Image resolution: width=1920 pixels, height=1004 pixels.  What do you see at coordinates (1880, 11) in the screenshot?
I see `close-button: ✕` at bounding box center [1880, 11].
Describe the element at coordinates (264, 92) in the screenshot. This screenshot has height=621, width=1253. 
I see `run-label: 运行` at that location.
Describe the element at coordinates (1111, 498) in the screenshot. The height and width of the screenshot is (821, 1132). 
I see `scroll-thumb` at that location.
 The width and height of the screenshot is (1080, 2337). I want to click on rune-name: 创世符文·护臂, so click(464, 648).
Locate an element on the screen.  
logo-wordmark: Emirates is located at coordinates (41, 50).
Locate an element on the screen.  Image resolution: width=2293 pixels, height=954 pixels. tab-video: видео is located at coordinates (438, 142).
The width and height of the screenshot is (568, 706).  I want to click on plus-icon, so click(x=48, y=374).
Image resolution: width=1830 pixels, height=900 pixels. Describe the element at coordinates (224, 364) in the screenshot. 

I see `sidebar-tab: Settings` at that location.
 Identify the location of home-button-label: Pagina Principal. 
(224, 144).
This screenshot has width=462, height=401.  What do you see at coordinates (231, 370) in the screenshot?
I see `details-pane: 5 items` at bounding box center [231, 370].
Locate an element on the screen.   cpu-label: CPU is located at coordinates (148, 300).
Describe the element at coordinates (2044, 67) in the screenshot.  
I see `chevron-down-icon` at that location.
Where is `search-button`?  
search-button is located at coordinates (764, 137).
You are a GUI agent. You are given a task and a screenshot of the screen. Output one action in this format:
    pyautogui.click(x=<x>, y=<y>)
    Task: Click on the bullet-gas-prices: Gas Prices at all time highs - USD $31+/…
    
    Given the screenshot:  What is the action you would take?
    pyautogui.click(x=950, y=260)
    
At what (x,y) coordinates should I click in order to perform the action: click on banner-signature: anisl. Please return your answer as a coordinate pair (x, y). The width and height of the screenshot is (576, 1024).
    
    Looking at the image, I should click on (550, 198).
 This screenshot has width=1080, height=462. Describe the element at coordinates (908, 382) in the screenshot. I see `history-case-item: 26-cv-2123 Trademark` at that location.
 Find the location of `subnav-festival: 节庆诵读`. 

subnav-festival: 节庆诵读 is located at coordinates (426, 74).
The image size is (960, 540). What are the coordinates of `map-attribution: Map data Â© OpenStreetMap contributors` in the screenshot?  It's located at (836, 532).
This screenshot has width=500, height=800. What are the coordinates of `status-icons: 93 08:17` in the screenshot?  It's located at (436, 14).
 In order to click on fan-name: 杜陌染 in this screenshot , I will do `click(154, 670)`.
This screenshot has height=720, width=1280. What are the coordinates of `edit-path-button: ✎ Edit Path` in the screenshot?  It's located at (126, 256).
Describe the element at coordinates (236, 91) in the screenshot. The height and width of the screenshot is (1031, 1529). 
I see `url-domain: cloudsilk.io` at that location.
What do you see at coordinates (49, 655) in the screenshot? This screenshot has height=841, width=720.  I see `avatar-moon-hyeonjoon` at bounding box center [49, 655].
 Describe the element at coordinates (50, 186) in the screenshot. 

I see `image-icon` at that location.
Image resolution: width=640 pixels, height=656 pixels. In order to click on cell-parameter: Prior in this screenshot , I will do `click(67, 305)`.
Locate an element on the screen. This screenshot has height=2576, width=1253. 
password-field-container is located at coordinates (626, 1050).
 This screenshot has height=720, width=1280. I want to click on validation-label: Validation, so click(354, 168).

- **PROBLEM TO WORK ON**
Reproduce every line of the data above verbatim, from start to finish.

- **RESULT OF THIS EXERCISE**
Image resolution: width=1920 pixels, height=1004 pixels.  What do you see at coordinates (1880, 11) in the screenshot?
I see `close-button: ✕` at bounding box center [1880, 11].
Describe the element at coordinates (264, 92) in the screenshot. This screenshot has height=621, width=1253. 
I see `run-label: 运行` at that location.
Describe the element at coordinates (1111, 498) in the screenshot. The height and width of the screenshot is (821, 1132). 
I see `scroll-thumb` at that location.
 The width and height of the screenshot is (1080, 2337). I want to click on rune-name: 创世符文·护臂, so click(464, 648).
Locate an element on the screen.  
logo-wordmark: Emirates is located at coordinates (41, 50).
Locate an element on the screen.  Image resolution: width=2293 pixels, height=954 pixels. tab-video: видео is located at coordinates (438, 142).
The width and height of the screenshot is (568, 706).  I want to click on plus-icon, so click(x=48, y=374).
Image resolution: width=1830 pixels, height=900 pixels. Describe the element at coordinates (224, 364) in the screenshot. 

I see `sidebar-tab: Settings` at that location.
 Identify the location of home-button-label: Pagina Principal. 
(224, 144).
This screenshot has width=462, height=401.  What do you see at coordinates (231, 370) in the screenshot?
I see `details-pane: 5 items` at bounding box center [231, 370].
Locate an element on the screen.   cpu-label: CPU is located at coordinates (148, 300).
Describe the element at coordinates (2044, 67) in the screenshot.  
I see `chevron-down-icon` at that location.
Where is `search-button`?  
search-button is located at coordinates (764, 137).
You are a GUI agent. You are given a task and a screenshot of the screen. Output one action in this format:
    pyautogui.click(x=<x>, y=<y>)
    Task: Click on the bullet-gas-prices: Gas Prices at all time highs - USD $31+/…
    
    Given the screenshot:  What is the action you would take?
    pyautogui.click(x=950, y=260)
    
At what (x,y) coordinates should I click in order to perform the action: click on banner-signature: anisl. Please return your answer as a coordinate pair (x, y). The width and height of the screenshot is (576, 1024).
    
    Looking at the image, I should click on (550, 198).
 This screenshot has width=1080, height=462. Describe the element at coordinates (908, 382) in the screenshot. I see `history-case-item: 26-cv-2123 Trademark` at that location.
 Find the location of `subnav-festival: 节庆诵读`. 

subnav-festival: 节庆诵读 is located at coordinates (426, 74).
The image size is (960, 540). What are the coordinates of `map-attribution: Map data Â© OpenStreetMap contributors` in the screenshot?  It's located at (836, 532).
This screenshot has width=500, height=800. What are the coordinates of `status-icons: 93 08:17` in the screenshot?  It's located at (436, 14).
 In order to click on fan-name: 杜陌染 in this screenshot , I will do `click(154, 670)`.
This screenshot has height=720, width=1280. What are the coordinates of `edit-path-button: ✎ Edit Path` in the screenshot?  It's located at (126, 256).
Describe the element at coordinates (236, 91) in the screenshot. The height and width of the screenshot is (1031, 1529). 
I see `url-domain: cloudsilk.io` at that location.
What do you see at coordinates (49, 655) in the screenshot? This screenshot has height=841, width=720.  I see `avatar-moon-hyeonjoon` at bounding box center [49, 655].
 Describe the element at coordinates (50, 186) in the screenshot. 

I see `image-icon` at that location.
Image resolution: width=640 pixels, height=656 pixels. In order to click on cell-parameter: Prior in this screenshot , I will do `click(67, 305)`.
Locate an element on the screen. This screenshot has height=2576, width=1253. 
password-field-container is located at coordinates (626, 1050).
 This screenshot has height=720, width=1280. I want to click on validation-label: Validation, so click(354, 168).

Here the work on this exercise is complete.